You are viewing a plain text version of this content. The canonical link for it is here.
Posted to user@flume.apache.org by Sadananda Hegde <sa...@gmail.com> on 2012/10/16 06:37:07 UTC

picking up new files in Flume NG

Hello,

I have a scenario where in the client application is continuously pushing
xml messages. Actually the application is writing these messages to files
(new files; same directory). So we will be keep getting new files
throughout the day. I am trying to configure Flume agents on these
applcation servers (4 of them) to pick up the new data and transfer them to
HDFS on a hadoop cluster. How should I configure my source to pick up new
files (and exclude the files that have been processed already)? I don't
think Exec source with tail  -F will work in this scenario because data is
not getting added to existing files; rather new files get created.

Thank you very much for your time and support.

Sadu

Re: picking up new files in Flume NG

Posted by Brock Noland <br...@cloudera.com>.
We are planning a flume-1.3.0 release very soon, I hope spoodir will be in
that release, but I cannot make guarantees on that since I am not working
on the JIRA.

Brock

On Fri, Oct 19, 2012 at 9:04 AM, Sadananda Hegde <sa...@gmail.com>wrote:

> Hey Roshan,
>
> What version would be certified? Any idea on timing of the 'spooldir'
> availability? Is there any work around or alternate solution that can be
> used with Flume NG 1.2.0  ? We may have to initially build our solution in
> Flume NG 1.2.0 and   then upgrade to use spooldir later.

◆ Dataset extract:
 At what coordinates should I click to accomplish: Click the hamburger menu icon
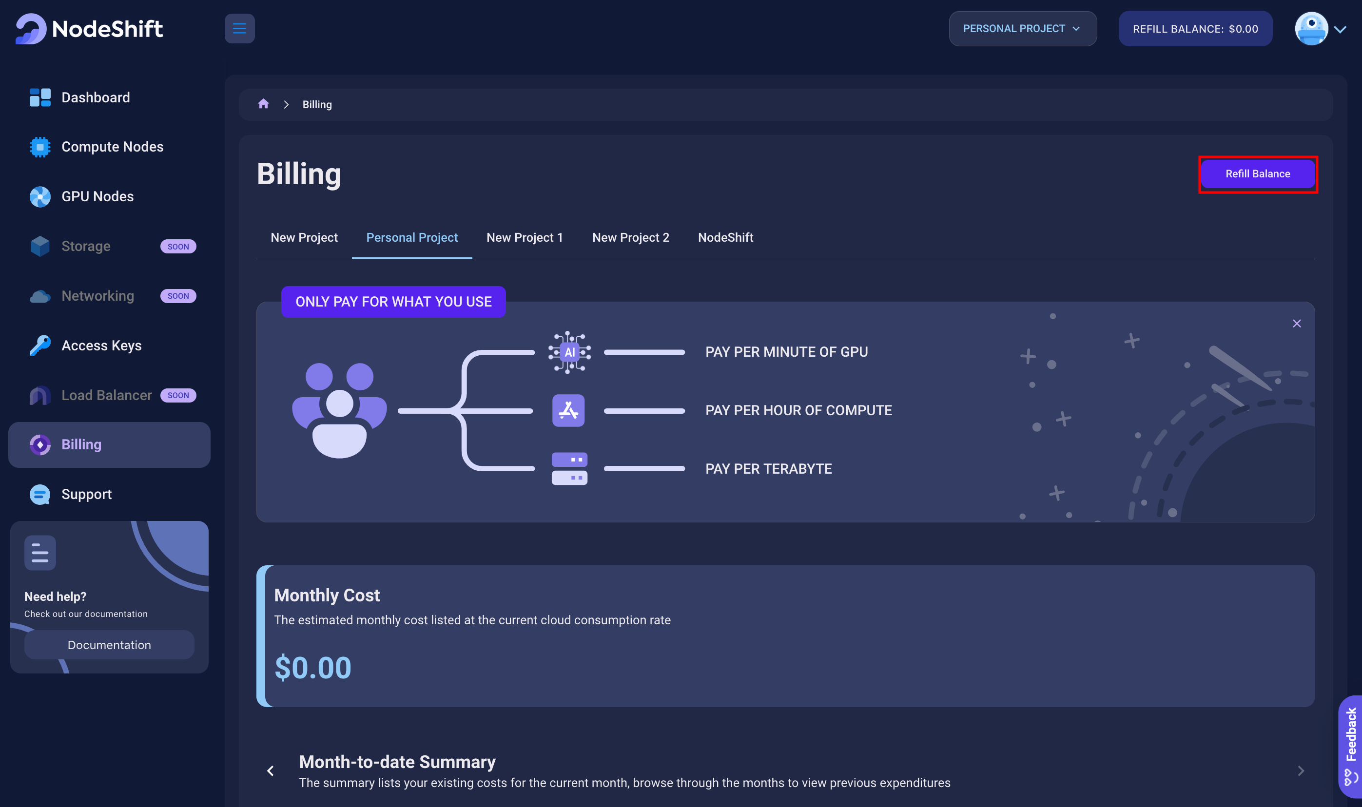coord(238,29)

◆ What you are asked to do: Transcribe the passage of the Flume NG mailing-list thread above starting at "Thank you very" and ending at "on the JIRA.".

◆ Right answer:
Thank you very much for your time and support.

Sadu

Re: picking up new files in Flume NG

Posted by Brock Noland <br...@cloudera.com>.
We are planning a flume-1.3.0 release very soon, I hope spoodir will be in
that release, but I cannot make guarantees on that since I am not working
on the JIRA.